_Job:_
Report how many lines of the records below contain the string "screenshot", matching case exactly. Give only the number.

_Data for this exercise:_
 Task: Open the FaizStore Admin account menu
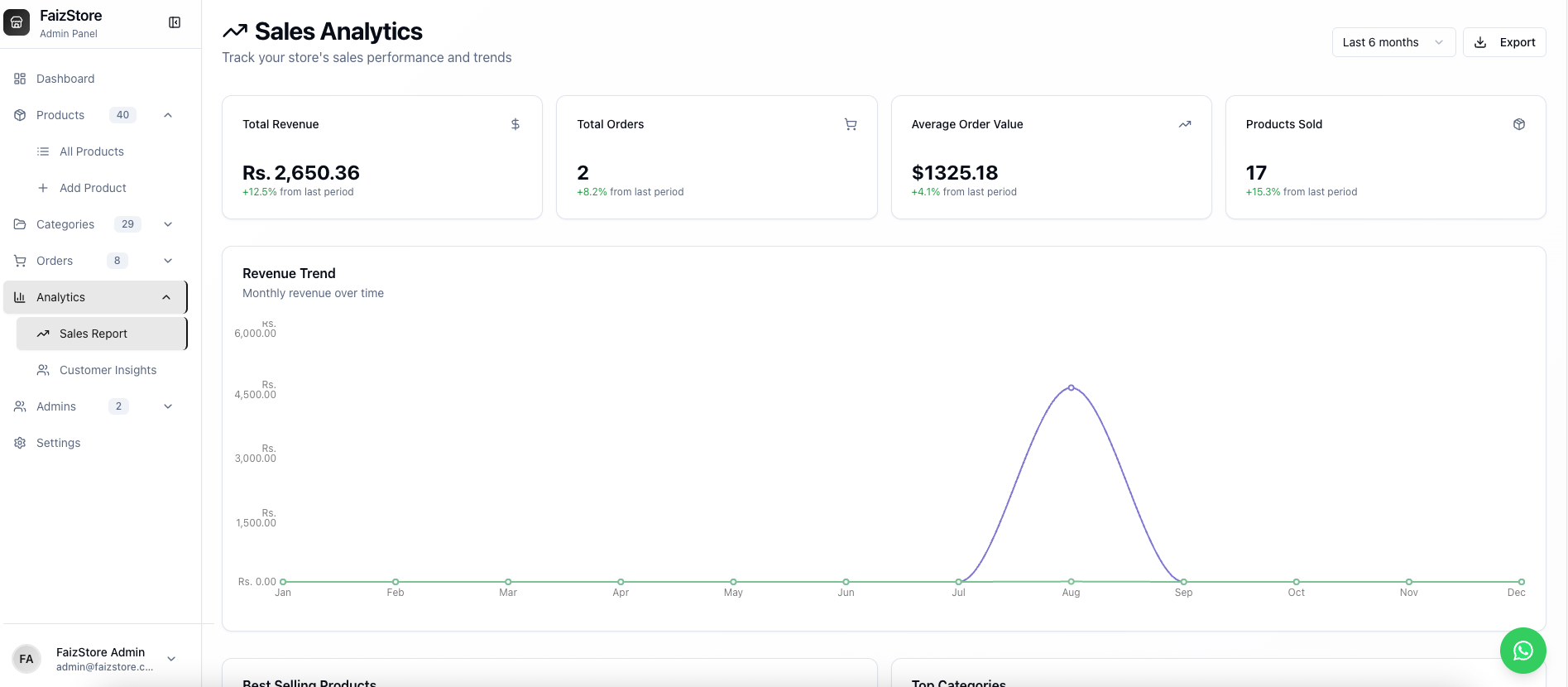[x=171, y=659]
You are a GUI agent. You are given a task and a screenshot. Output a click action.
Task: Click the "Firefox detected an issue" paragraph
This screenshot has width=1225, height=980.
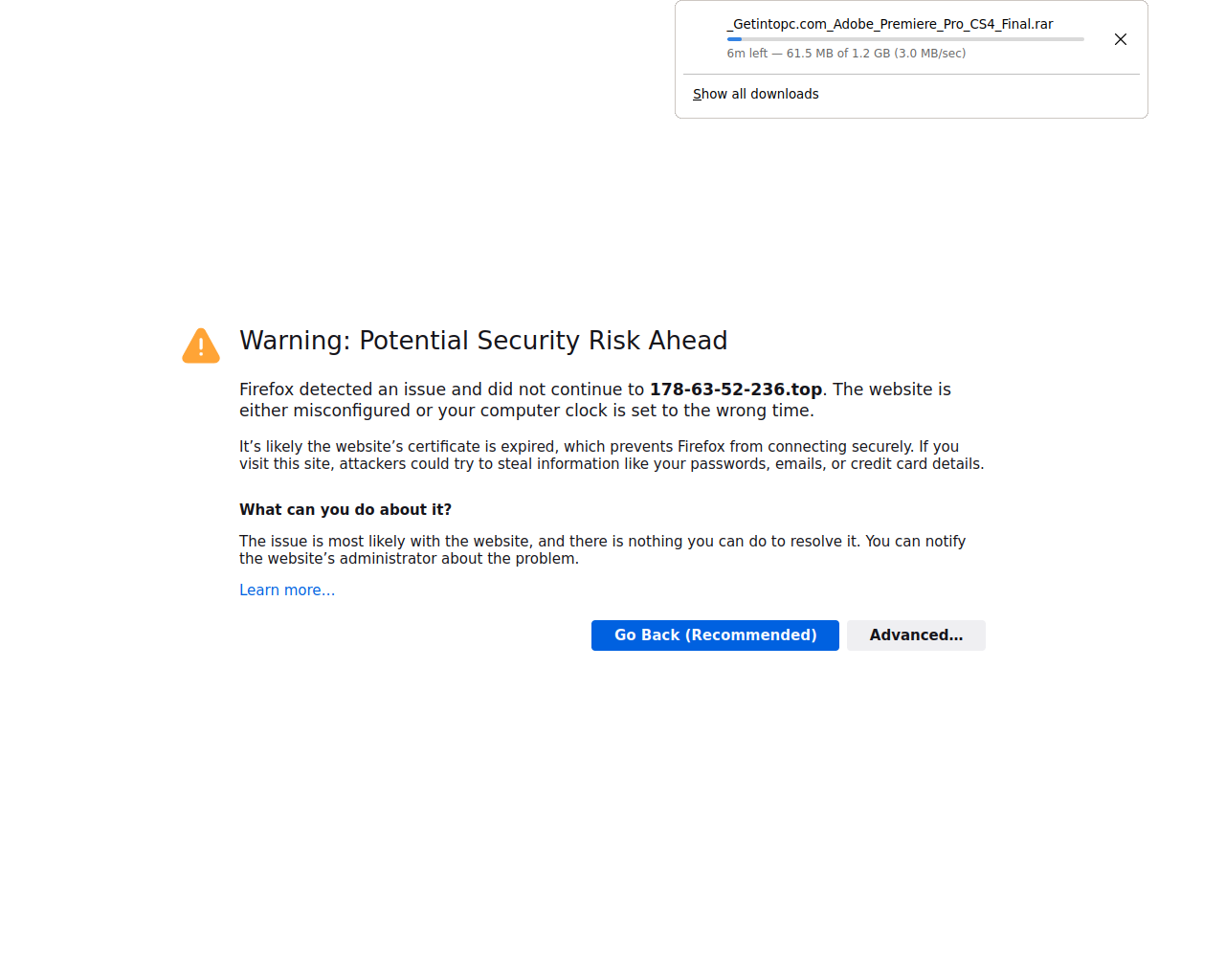click(595, 400)
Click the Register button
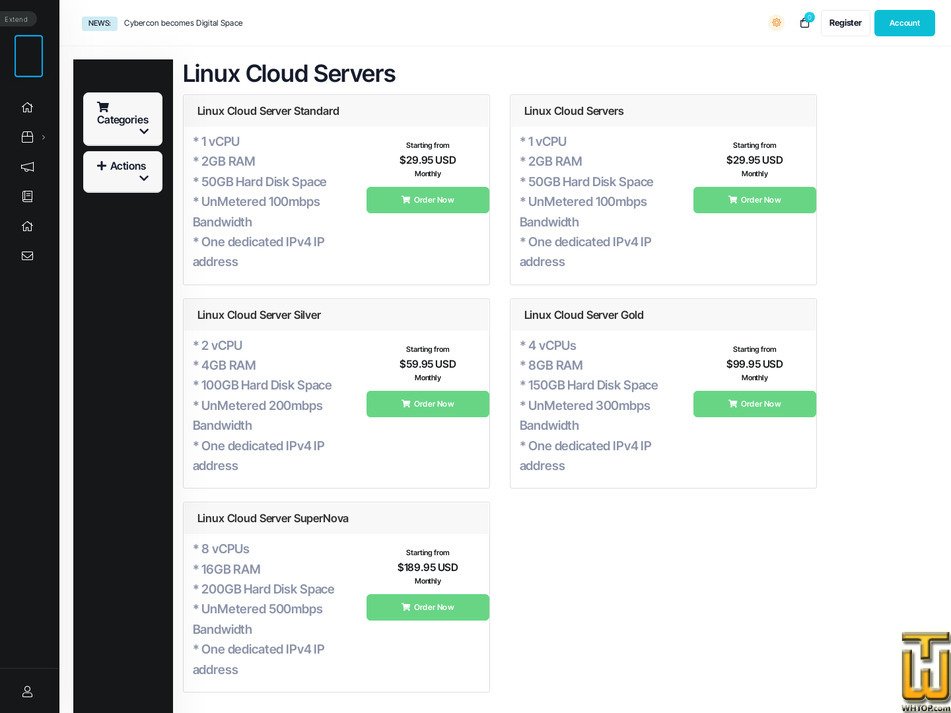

_Task result:_
2